(Element and text location data)
§

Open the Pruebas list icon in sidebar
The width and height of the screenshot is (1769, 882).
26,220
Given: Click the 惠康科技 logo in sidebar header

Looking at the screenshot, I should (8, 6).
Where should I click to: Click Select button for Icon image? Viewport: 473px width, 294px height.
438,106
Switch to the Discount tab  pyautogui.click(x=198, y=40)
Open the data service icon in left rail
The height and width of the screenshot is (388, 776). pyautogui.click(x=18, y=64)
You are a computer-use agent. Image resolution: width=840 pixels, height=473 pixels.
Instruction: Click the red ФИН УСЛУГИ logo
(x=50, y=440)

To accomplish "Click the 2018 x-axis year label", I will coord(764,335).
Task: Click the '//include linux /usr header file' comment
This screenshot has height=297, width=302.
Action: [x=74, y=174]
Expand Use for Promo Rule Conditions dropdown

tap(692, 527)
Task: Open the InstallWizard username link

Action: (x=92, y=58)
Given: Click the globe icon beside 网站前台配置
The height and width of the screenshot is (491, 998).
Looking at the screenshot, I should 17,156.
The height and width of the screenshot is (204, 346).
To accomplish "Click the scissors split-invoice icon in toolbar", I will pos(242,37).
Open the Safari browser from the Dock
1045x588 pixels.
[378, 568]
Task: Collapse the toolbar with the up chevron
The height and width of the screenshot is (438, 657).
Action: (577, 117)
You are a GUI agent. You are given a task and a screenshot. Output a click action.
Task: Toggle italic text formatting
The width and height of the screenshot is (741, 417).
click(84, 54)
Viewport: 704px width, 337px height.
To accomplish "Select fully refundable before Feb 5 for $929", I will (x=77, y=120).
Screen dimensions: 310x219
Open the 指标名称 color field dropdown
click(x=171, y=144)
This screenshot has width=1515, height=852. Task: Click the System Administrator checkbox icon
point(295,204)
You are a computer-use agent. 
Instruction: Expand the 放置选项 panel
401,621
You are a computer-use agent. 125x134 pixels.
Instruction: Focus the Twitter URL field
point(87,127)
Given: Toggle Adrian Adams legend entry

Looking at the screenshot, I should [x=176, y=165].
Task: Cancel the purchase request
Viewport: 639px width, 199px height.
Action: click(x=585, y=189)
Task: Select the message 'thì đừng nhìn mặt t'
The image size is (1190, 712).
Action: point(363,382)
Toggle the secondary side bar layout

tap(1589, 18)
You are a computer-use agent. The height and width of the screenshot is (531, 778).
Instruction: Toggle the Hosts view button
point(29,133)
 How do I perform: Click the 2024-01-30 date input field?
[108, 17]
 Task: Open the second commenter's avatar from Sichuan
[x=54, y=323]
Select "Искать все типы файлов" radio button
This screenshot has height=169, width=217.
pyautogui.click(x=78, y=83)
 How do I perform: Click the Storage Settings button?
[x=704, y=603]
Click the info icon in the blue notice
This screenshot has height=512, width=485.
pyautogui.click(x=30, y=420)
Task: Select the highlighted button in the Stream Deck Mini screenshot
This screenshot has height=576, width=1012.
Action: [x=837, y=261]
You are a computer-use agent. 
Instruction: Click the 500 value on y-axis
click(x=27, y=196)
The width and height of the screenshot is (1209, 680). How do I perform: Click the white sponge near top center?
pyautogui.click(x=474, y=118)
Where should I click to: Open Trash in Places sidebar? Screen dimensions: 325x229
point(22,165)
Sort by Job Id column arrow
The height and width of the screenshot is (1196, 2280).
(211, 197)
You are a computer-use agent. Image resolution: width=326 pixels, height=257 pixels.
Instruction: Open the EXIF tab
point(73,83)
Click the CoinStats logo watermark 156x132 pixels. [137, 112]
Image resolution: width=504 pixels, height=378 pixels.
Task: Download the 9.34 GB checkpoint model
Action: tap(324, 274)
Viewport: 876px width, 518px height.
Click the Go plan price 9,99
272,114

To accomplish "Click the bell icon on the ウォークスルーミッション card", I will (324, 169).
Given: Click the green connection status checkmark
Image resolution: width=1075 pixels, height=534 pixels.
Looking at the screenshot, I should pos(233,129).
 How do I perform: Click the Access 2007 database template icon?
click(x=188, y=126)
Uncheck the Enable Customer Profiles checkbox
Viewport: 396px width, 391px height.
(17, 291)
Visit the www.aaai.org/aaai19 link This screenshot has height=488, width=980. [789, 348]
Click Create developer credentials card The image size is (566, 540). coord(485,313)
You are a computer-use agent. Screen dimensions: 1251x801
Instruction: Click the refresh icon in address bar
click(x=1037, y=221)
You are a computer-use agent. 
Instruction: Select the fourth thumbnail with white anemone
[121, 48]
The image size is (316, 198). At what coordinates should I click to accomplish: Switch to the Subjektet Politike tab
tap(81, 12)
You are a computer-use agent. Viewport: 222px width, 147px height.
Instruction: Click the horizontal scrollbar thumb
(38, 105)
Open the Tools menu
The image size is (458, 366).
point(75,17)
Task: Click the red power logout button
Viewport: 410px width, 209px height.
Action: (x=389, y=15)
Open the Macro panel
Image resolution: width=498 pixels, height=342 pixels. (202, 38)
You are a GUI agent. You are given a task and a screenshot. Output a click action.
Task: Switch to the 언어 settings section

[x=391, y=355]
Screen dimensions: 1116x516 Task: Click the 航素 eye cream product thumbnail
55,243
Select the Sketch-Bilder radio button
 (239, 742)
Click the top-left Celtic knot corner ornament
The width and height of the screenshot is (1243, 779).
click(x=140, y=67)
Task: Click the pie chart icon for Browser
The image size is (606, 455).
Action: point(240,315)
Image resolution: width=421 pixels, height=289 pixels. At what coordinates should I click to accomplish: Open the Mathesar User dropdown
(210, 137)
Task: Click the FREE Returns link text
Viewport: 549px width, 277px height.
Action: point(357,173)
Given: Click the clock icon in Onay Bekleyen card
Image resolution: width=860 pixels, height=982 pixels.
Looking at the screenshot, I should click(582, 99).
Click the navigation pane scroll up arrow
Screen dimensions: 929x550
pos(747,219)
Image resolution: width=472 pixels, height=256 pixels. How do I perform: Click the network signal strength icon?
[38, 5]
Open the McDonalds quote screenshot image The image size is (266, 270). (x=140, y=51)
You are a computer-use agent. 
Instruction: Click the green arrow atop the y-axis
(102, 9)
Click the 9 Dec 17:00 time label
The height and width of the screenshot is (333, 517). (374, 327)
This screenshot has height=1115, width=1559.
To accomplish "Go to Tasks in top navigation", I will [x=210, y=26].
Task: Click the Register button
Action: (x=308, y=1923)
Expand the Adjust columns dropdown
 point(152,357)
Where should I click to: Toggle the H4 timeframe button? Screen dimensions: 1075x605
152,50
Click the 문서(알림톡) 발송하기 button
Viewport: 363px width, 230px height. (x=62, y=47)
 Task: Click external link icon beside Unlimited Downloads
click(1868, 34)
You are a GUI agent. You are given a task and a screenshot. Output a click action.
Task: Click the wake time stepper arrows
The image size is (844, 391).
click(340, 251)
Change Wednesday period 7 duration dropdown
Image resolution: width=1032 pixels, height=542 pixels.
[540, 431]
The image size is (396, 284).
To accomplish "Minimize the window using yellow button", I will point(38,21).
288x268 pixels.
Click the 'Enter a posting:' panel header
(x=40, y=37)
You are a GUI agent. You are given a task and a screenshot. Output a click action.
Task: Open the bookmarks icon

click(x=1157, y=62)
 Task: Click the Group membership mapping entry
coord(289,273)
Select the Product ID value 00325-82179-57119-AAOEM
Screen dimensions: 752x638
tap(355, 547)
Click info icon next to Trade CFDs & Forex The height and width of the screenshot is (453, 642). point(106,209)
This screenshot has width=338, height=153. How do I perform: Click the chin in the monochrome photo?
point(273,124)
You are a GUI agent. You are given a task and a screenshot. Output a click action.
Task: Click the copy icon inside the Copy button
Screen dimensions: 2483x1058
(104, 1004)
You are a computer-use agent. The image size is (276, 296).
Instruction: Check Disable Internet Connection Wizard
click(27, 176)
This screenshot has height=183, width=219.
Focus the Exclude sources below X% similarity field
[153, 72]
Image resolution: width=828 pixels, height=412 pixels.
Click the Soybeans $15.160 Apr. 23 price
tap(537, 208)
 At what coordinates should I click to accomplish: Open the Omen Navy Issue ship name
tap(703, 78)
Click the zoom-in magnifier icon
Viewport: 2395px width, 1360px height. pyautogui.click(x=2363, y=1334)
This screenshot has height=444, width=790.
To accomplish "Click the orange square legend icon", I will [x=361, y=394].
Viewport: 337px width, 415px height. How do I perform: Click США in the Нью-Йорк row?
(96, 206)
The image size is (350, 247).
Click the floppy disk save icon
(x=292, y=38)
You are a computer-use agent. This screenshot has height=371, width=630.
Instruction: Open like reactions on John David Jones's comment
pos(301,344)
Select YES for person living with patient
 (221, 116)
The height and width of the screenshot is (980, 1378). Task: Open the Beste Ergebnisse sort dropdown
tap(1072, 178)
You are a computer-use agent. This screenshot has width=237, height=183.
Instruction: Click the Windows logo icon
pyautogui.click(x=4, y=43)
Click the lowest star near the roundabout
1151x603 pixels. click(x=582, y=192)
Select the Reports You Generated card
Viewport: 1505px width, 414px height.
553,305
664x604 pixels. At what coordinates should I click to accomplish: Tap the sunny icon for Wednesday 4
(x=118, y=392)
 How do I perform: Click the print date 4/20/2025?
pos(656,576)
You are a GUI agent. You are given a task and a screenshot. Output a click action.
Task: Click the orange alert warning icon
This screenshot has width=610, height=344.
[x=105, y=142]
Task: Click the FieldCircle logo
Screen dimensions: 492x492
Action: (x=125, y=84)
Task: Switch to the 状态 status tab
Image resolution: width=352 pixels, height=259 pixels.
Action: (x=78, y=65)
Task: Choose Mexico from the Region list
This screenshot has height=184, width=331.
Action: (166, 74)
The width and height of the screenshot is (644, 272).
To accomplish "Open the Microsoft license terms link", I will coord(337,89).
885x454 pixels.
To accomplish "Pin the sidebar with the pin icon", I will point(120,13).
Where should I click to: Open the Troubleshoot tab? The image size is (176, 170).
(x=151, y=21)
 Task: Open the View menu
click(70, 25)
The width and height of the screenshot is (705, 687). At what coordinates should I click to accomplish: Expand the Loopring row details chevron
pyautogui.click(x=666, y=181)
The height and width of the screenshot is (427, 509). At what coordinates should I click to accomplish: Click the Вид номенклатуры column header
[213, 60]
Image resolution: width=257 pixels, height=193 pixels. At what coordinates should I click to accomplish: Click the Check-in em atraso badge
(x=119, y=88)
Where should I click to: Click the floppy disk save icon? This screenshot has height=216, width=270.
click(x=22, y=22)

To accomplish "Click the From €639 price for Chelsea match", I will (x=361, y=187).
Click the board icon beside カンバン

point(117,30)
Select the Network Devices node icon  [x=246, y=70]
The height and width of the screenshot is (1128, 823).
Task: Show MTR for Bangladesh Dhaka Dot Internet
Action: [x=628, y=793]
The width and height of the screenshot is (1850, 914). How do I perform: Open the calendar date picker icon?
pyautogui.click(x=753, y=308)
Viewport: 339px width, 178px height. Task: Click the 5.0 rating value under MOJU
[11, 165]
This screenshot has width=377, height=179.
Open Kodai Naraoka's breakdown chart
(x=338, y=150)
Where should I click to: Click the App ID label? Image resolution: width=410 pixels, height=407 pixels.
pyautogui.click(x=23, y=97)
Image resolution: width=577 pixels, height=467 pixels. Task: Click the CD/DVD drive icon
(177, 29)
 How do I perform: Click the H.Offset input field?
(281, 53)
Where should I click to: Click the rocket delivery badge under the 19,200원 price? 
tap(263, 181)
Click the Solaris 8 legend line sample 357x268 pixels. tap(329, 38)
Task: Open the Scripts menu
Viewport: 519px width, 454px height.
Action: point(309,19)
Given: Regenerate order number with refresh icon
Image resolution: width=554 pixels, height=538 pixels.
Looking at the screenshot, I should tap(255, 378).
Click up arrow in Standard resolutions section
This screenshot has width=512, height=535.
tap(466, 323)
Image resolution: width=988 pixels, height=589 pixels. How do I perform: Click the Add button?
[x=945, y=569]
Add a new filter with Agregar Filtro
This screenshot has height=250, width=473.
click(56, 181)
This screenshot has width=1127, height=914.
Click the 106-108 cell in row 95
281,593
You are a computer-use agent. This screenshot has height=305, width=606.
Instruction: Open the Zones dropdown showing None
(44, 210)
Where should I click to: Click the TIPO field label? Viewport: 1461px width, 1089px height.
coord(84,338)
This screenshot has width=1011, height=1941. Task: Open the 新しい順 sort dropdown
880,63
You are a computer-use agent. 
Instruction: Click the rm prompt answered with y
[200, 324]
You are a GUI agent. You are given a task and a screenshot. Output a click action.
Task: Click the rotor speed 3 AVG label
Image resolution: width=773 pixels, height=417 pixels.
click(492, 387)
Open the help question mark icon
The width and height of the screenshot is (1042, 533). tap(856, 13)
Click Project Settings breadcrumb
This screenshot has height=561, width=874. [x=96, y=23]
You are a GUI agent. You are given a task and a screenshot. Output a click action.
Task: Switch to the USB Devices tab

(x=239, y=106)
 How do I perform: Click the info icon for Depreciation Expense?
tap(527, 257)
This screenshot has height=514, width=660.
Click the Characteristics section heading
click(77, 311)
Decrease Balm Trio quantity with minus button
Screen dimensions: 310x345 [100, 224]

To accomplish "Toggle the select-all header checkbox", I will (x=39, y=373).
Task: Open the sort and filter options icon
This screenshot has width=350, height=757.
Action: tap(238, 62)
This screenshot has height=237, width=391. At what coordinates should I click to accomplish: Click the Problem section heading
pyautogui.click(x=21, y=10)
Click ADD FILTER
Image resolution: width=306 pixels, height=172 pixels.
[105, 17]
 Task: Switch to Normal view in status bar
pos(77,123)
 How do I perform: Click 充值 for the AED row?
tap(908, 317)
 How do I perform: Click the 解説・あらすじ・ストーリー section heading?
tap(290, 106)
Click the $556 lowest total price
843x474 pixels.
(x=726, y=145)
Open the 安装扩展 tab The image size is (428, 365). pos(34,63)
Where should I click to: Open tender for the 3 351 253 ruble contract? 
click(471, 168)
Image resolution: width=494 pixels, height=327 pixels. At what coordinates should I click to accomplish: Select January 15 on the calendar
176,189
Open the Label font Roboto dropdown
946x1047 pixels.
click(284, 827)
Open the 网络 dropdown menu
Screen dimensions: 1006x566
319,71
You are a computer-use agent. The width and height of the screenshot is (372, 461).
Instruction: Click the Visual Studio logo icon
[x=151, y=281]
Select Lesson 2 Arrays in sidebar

§

Write out the records as a numbered list, from the start of the records through the line containing "will (x=77, y=120).", leaving out blank lines.

1. Open the Pruebas list icon in sidebar
2. The width and height of the screenshot is (1769, 882).
3. 26,220
4. Given: Click the 惠康科技 logo in sidebar header
5. Looking at the screenshot, I should (8, 6).
6. Where should I click to: Click Select button for Icon image? Viewport: 473px width, 294px height.
7. 438,106
8. Switch to the Discount tab  pyautogui.click(x=198, y=40)
9. Open the data service icon in left rail
10. The height and width of the screenshot is (388, 776). pyautogui.click(x=18, y=64)
11. You are a computer-use agent. Image resolution: width=840 pixels, height=473 pixels.
12. Instruction: Click the red ФИН УСЛУГИ logo
13. (x=50, y=440)
14. To accomplish "Click the 2018 x-axis year label", I will coord(764,335).
15. Task: Click the '//include linux /usr header file' comment
16. This screenshot has height=297, width=302.
17. Action: [x=74, y=174]
18. Expand Use for Promo Rule Conditions dropdown
19. tap(692, 527)
20. Task: Open the InstallWizard username link
21. Action: (x=92, y=58)
22. Given: Click the globe icon beside 网站前台配置
23. The height and width of the screenshot is (491, 998).
24. Looking at the screenshot, I should 17,156.
25. The height and width of the screenshot is (204, 346).
26. To accomplish "Click the scissors split-invoice icon in toolbar", I will pos(242,37).
27. Open the Safari browser from the Dock
28. 1045x588 pixels.
29. [378, 568]
30. Task: Collapse the toolbar with the up chevron
31. The height and width of the screenshot is (438, 657).
32. Action: (577, 117)
33. You are a GUI agent. You are given a task and a screenshot. Output a click action.
34. Task: Toggle italic text formatting
35. The width and height of the screenshot is (741, 417).
36. click(84, 54)
37. Viewport: 704px width, 337px height.
38. To accomplish "Select fully refundable before Feb 5 for $929", I will (x=77, y=120).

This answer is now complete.